---------- SELECTED EXCERPT ----------
DBI::dbWriteTable is slow for writing to Azure

dbplyr

#1

I have read a few issues on github relating to write speed, but I have not found a workaround for the problem.

I currently have a 2.5MB file I would like to write to Azure. Below is an example of the code I am using.

The problem is the the write time is close to 40mins! What can I do to speed up the write speed?

 # connect to Azure
  con_azure <- DBI::dbConnect(odbc::odbc(), Driver = "SQL Server Native Client 11.0",
                                Server = "name-server.database.windows.net",
                                Database = "work_dw", UID = "user", PWD = "pass")

  # write to data to table
  my_file #2.5MB
  tictoc::tic()
  DBI::dbWriteTable(con_azure, DBI::Id(schema = "my_dev", name = "new_table"), my_file)
  tictoc::toc()
# 2305.56 sec elapsed

#2

Is this question something that is better posted in this community or as an issue on github?
---------- RECORDS SUPPLIED ----------
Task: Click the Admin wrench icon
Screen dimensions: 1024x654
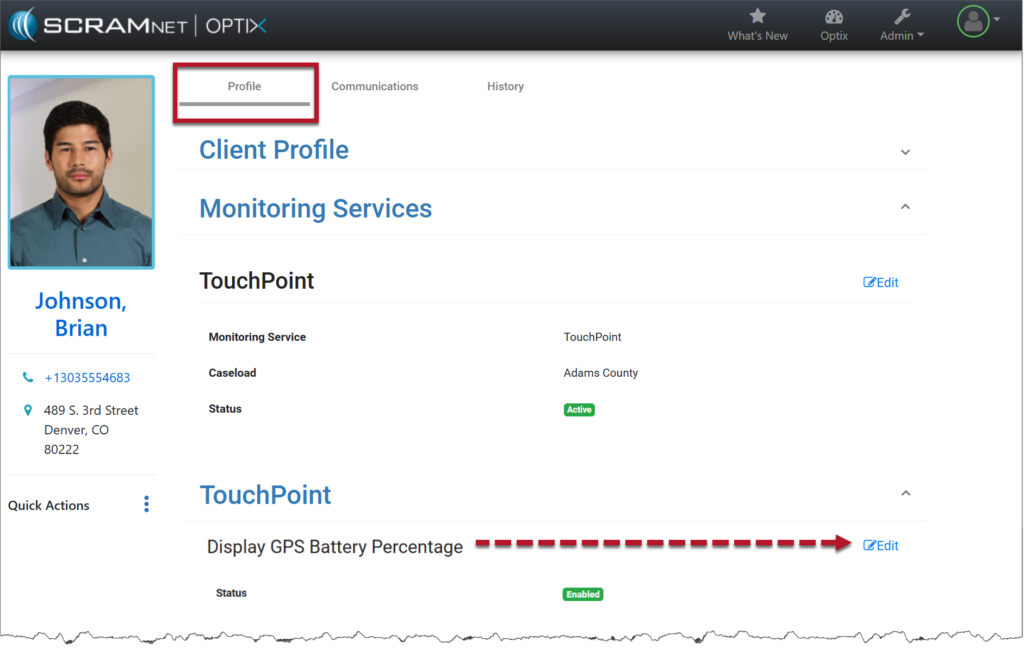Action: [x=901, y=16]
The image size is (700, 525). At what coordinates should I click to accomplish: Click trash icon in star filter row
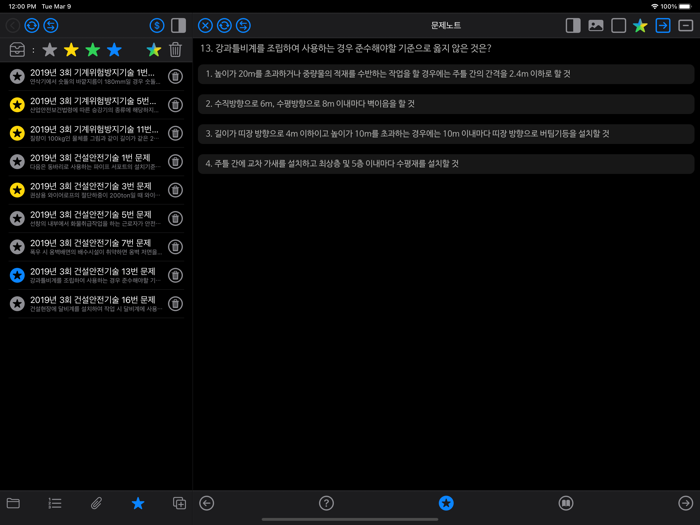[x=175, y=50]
----------
» WRITTEN EXERCISE A: In the Azure write-speed thread, how many seconds did the dbWriteTable call take according to the timing output?
» WRITTEN EXERCISE B: Write the next part of the Azure write-speed thread, continuing from its last sentence.

» EXERCISE OUTPUT A: 2305.56 seconds.

» EXERCISE OUTPUT B:
#3

Hi @alex628, there are several factors that may influence the speed. The first thing I'd try is to do a comparison between this and how long it takes using a tool outside R, such as SQL Studio.


#4

Thanks for the suggestion @edgararuiz.

I just gave this a try. The alternative tool I ended up using was SQL Server Import and Export Wizard. I took the same 2.5MB file and saved as a csv then used the Wizard to upload to the Azure database. The write time was 8.32 seconds. This was a huge improvement over the ~40 minutes in R.

Do you have any suggestions on what I can try to speed up write times from R?


#5

Hi @edgararuiz, I was wondering if you knew of any alternative solutions.


#6

Hi @alex628, is there a sample file you can create using R code that you can test and share the code with me to run some tests? Maybe using something like rnorm() ?


#7

Thanks @edgararuiz here are a 3 speed tests.

library(tidyverse)
library(odbc)
library(tictoc)
con_azure <- DBI::dbConnect(odbc::odbc(), Driver = "SQL Server Native Client 11.0", 
Server = "my-server.database.windows.net", 
Database = "my-dw", UID = "me", PWD = "***")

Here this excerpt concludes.